- Activity 1
In the post about moving on, copy the passage that begins at the words "He didn't respect" and ends after "in this decision.", replacing "playlist" with "mixtape".
- Activity 2
Translate this sentence from the post about moving on into Spanish: "I disregard excellent advice from well-meaning friends."

- Document passage
'''

Beauty From Pain

Someone once said that stupidity is doing something over and over again and expecting a different outcome. I'm pretty stupid sometimes. I make lots of mistakes. I disregard excellent advice from well-meaning friends. But I'm insanely stubborn, and something in my brain convinces me that this time, this time, I'll get it right. I'm an egotistical know-it-all and it frustrates me. I think that I can successfully sail through life alone.


I SO can't.
But I think I've finally learned (at least THIS lesson, I'm sure there are coming attractions/distractions). I'm also sure that my friends are skeptical in a "yeah, right, I've heard that before" way. Which they should be, I haven't backed up my declarations with action (or inaction might be more appropriate for the situation). But I'm resolute in this end. Finally.


He didn't respect my words, why should I reward him with my valuable time? (he cut into some serious How I Met Your Mother watching time. Unacceptable). There's not much left to do or say, except to create an "over it" playlist and repeat the hell out of it, just to reassure me in this decision. 


Thank you for saying it so eloquently Daughtry, ZOEgirl, The Maine, Carter's Chord, Jessica Harp, Cady Groves, Marie Digby, Kelly Clarkson,  and The After Party. This is the mashup that currently eeks through my headphones during gym time.
"I was naive not to let you go, not to let you go when the time was right. How many times have you tried to pull one over on me? Always mess with me and try to get the best of me. Lookin' back, all the pain that you put me through...Why would I fall for a fool like you? You don't even care at all, how they feel, how far they fall, playing such a reckless game, boys like you give love a bad name. You knew exactly what you were doing, don't say you simply lost your way. I know a liar when I see one. Yeah, you put me to the test with all your BS but I'm done. So don't look at me, I just can't help it, you're ugly! Now you don't mean a thing to me...Hate is a strong word, but I really really really don't like you."

'''

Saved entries
'''

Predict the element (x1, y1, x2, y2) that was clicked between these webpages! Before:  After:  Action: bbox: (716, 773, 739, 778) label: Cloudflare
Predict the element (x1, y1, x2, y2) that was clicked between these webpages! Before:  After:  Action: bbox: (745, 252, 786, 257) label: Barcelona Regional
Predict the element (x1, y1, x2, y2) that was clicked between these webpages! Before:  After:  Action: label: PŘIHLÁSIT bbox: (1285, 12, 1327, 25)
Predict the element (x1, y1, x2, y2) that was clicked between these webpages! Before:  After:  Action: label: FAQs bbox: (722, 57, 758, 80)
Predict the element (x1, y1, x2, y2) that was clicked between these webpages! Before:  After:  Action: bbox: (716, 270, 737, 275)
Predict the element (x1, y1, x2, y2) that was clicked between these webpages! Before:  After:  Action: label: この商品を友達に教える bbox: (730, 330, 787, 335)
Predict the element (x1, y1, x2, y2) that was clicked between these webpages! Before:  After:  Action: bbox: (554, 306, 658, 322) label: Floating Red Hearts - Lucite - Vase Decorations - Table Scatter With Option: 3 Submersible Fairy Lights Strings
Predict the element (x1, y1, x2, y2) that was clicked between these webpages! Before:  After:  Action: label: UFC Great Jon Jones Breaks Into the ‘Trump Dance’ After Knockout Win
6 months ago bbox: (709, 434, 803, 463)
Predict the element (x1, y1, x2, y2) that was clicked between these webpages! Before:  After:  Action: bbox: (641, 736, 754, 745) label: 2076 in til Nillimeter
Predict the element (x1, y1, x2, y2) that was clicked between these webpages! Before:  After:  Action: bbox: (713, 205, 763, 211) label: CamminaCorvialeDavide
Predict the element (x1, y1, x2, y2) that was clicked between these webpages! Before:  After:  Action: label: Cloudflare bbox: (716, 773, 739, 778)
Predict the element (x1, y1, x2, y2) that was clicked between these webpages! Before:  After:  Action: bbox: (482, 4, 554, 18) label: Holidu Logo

'''

- Result 1
He didn't respect my words, why should I reward him with my valuable time? (he cut into some serious How I Met Your Mother watching time. Unacceptable). There's not much left to do or say, except to create an "over it" mixtape and repeat the hell out of it, just to reassure me in this decision.

- Result 2
Ignoro los excelentes consejos de amigos bienintencionados.